Through the measurement of dynamical motions, inertial sensors lay at the core of multiple civilian and military applications, such as autonomous navigation (i.e., GPS-free). Project QACOLAC offers to develop a new technology of optomechanical inertial sensors of high performance, which relies on the optical levitation of nanoparticles in vacuum. Optical levitation is an emerging research topic, in which extremely resonant mechanical oscillators are assembled using optical forces. Commonly, such devices are achieved through an optical tweezer that traps and levitates a nano-object inside a vacuum chamber. Optically confined, the nanoparticle then behaves like an oscillator that, being strongly decoupled from its environment, can reach extreme quality factors at low pressure (beyond hundreds of billions).

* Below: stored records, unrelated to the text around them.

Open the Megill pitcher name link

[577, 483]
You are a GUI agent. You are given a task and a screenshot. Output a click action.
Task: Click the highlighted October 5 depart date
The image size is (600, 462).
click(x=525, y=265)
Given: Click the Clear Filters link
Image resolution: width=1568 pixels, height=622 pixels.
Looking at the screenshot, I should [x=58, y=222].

Thanks to the quality of their resonances, levitated systems are currently the subject of numerous studies aiming to display quantum phenomena at the mesoscopic scale, with both fundamental and applied perspectives. In particular, in metrology these devices allow for the conception of inertial sensors. By switching off the optical trap and monitoring the free fall of a nanoparticle subjected to an external force, one can perform acceleration measurements on a short timescale (i.e., with a large bandwidth). Unfortunately, these free-fall devices suffer from low precision, preventing their deployment for applications such as autonomous navigation.

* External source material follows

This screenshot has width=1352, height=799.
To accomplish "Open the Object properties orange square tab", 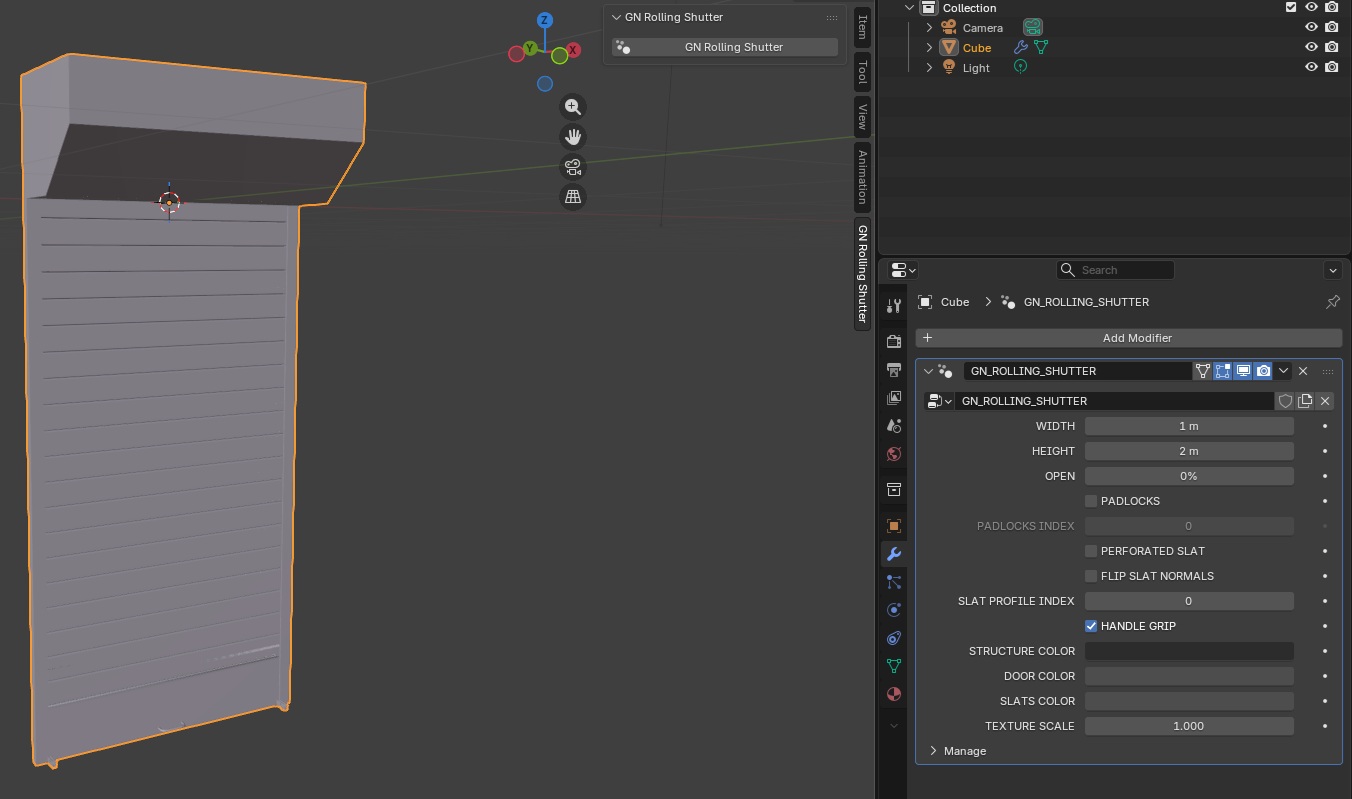I will [894, 526].
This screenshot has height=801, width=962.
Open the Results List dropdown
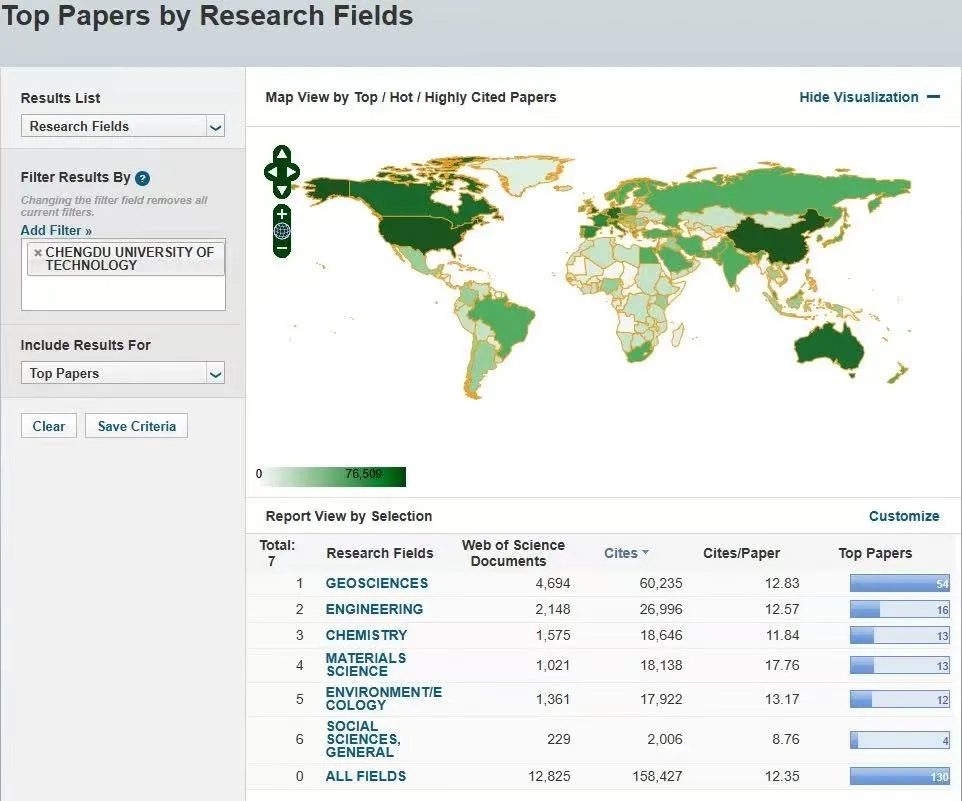pyautogui.click(x=122, y=126)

By harnessing a new levitation scheme, QACOLAC aims to develop large-bandwidth, precise, and chip-integrable free-fall-based inertial sensors. The project relies on a so-called confocal trapping architecture—in which nano-objects are levitated using two confocal laser beams forming a standing wave. Extremely sensitive to optical aberrations, the design of this trap stands as a technological challenge that will be overcome here using adaptive-optics methods providing an extreme degree of correction. With respect to traditional optical tweezers, a confocal architecture will significantly improve optomechanical confinement and free-fall duration, which will be leveraged to design compact, large-bandwidth inertial sensors with high sensitivity. Furthermore, quantum measurement protocols will be implemented to further enhance the device's performance.